A systems level approach to understanding the role of protein-mRNA droplets in meiotic exit

The complex cell division process of meiosis ensures the formation of haploid gametes through two rounds of chromosome segregation after one round of DNA replication. How cells limit meiosis to two and only two divisions is poorly understood. In budding yeast, autophagy degrades the RNA-binding protein Rim4 in meiosis II (Wang et al. Dev. Cell 52 (2020)), which has been shown to form aggregated fibrils that bind various mRNAs to prevent their translation. Liquid-liquid phase separated condensates consisting of key molecules together with other proteins or RNA have been shown to be important in the proper execution of a variety of cellular regulatory processes in a spatially and temporally controlled manner through different mechanisms. Several of the mRNAs bound by Rim4 encode important regulators of meiosis II and meiotic exit.
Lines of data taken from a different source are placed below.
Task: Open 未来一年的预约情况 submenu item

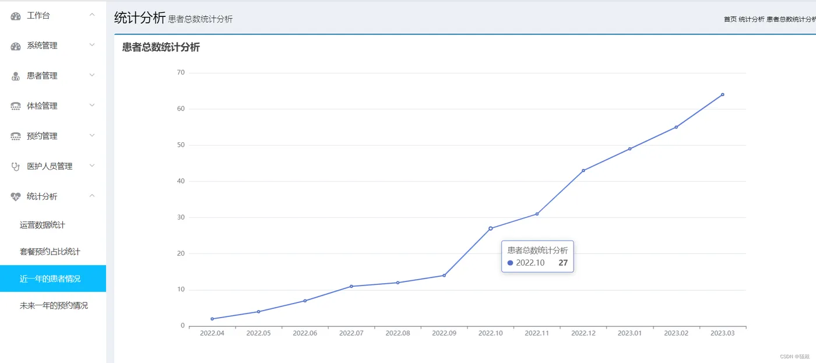Action: pos(54,305)
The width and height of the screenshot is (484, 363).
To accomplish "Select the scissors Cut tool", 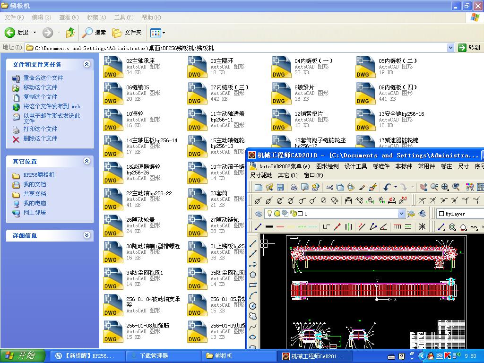I will tap(329, 187).
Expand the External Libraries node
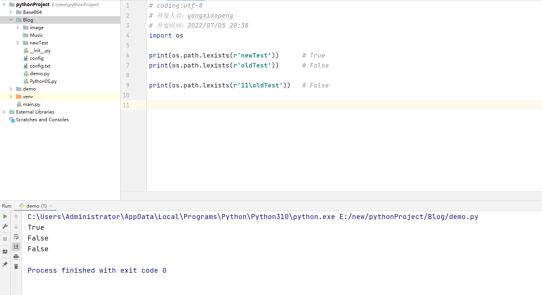This screenshot has height=295, width=542. click(x=4, y=112)
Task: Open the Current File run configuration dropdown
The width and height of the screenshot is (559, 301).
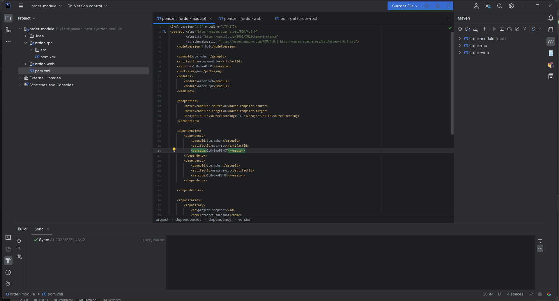Action: [x=405, y=6]
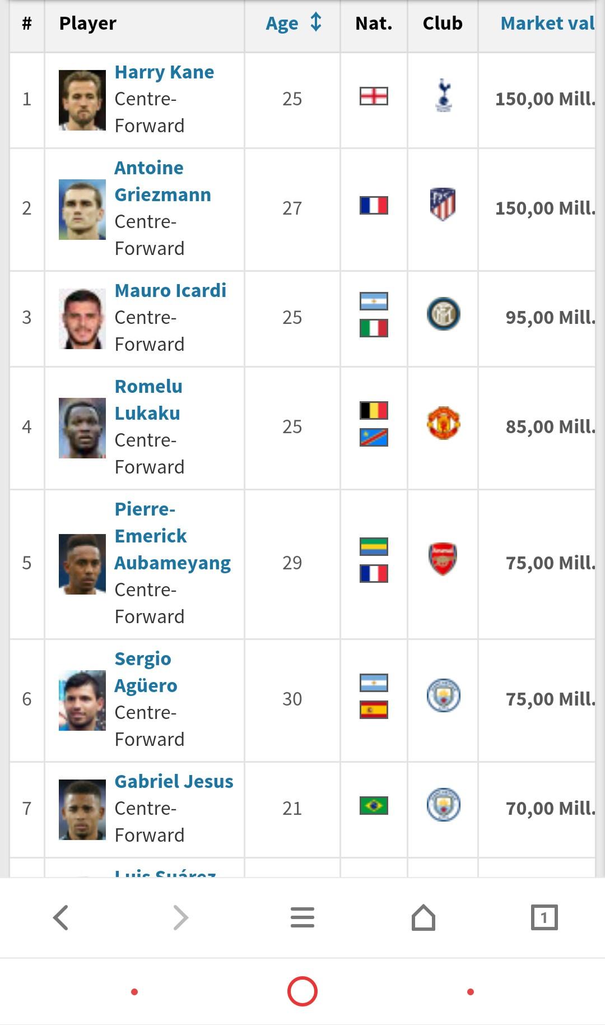605x1025 pixels.
Task: Tap the Tottenham Hotspur club crest
Action: pyautogui.click(x=444, y=95)
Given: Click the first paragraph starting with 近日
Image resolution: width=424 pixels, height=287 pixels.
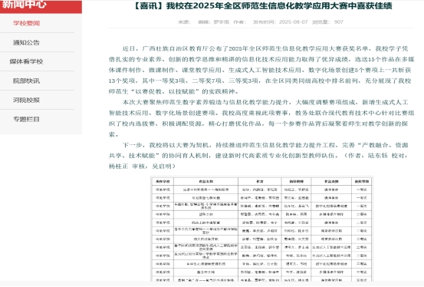Looking at the screenshot, I should (x=261, y=70).
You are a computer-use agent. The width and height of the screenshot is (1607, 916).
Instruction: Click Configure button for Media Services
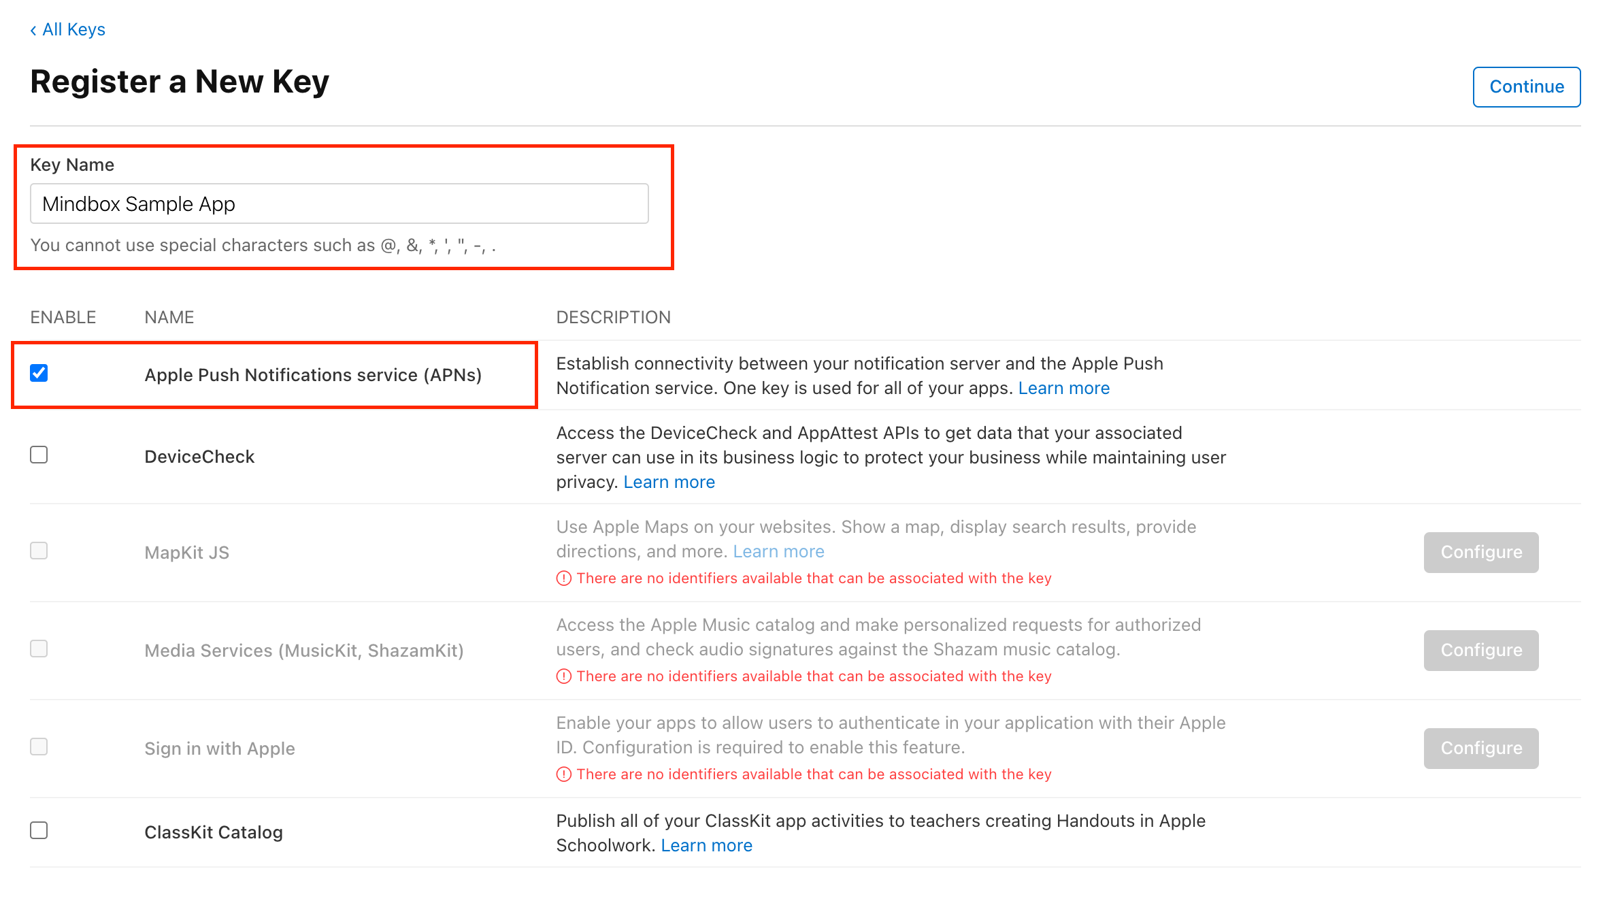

Indeed, with inhibition of autophagy, Rim4-mRNA droplets persist and cells fail to exit meiosis properly. To investigate the role of Rim4-mRNA droplets in the regulation of meiotic exit, we have constructed a parsimonious model of meiotic termination. Combined with experimental analysis, we describe the dynamics of key constituents governing irreversible exit demonstrating good agreement between the model and experiments. Notably, we show how disruption of droplet disintegration could result in exit failure and continued cell-cycle oscillations.